Start of Records for the exercise

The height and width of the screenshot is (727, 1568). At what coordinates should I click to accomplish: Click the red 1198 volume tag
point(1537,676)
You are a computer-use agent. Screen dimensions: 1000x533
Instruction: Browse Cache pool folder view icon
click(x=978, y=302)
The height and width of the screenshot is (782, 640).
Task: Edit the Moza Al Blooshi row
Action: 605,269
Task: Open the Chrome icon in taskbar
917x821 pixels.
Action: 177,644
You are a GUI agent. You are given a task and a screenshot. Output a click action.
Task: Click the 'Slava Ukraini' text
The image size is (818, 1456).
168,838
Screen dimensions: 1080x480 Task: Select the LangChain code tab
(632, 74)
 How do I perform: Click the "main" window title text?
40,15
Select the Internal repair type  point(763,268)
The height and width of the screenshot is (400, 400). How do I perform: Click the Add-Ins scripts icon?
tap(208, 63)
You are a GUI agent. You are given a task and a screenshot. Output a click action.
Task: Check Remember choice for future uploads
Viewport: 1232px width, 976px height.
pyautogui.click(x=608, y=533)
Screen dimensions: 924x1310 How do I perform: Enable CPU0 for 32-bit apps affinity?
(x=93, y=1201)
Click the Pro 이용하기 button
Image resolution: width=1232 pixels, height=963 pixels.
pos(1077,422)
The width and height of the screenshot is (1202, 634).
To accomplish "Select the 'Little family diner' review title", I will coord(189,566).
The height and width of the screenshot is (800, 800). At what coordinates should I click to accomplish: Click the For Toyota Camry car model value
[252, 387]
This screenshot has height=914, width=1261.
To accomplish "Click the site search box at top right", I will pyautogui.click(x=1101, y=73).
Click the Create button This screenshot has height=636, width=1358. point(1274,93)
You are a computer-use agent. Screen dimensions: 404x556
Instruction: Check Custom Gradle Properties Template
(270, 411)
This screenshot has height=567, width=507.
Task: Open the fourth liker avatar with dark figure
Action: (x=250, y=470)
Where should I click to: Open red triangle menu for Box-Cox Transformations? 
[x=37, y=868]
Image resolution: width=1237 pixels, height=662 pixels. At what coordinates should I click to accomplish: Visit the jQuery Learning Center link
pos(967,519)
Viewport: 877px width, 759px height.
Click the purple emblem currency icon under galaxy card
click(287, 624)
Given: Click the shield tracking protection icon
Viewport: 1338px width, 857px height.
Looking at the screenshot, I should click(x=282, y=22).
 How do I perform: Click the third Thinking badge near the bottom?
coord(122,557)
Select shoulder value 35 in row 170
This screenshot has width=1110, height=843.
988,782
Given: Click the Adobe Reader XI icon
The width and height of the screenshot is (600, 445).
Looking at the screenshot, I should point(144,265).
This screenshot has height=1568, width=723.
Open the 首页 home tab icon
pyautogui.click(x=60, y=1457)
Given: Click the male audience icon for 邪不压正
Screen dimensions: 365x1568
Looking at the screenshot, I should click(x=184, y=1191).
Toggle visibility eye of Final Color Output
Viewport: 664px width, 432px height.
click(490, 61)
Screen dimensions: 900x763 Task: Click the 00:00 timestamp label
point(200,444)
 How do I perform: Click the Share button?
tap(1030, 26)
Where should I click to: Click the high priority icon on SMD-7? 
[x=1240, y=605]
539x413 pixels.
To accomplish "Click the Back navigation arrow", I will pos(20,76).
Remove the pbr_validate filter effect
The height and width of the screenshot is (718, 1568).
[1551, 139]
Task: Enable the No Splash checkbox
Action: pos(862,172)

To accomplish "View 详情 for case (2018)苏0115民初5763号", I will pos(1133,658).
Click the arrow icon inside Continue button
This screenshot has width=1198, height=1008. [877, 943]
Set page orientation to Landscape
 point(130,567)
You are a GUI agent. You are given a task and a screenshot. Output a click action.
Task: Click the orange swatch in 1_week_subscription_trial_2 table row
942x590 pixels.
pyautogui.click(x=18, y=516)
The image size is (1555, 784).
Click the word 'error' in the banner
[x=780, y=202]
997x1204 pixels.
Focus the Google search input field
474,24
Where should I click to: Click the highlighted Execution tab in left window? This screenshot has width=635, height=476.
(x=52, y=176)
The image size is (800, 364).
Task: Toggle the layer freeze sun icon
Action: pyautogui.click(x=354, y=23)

End of Records for the exercise

#### Problem to solve:
Extract every line above that contains the word "computer".

#### Exercise result:
You are a computer-use agent. Screen dimensions: 1000x533
You are a computer-use agent. Screen dimensions: 404x556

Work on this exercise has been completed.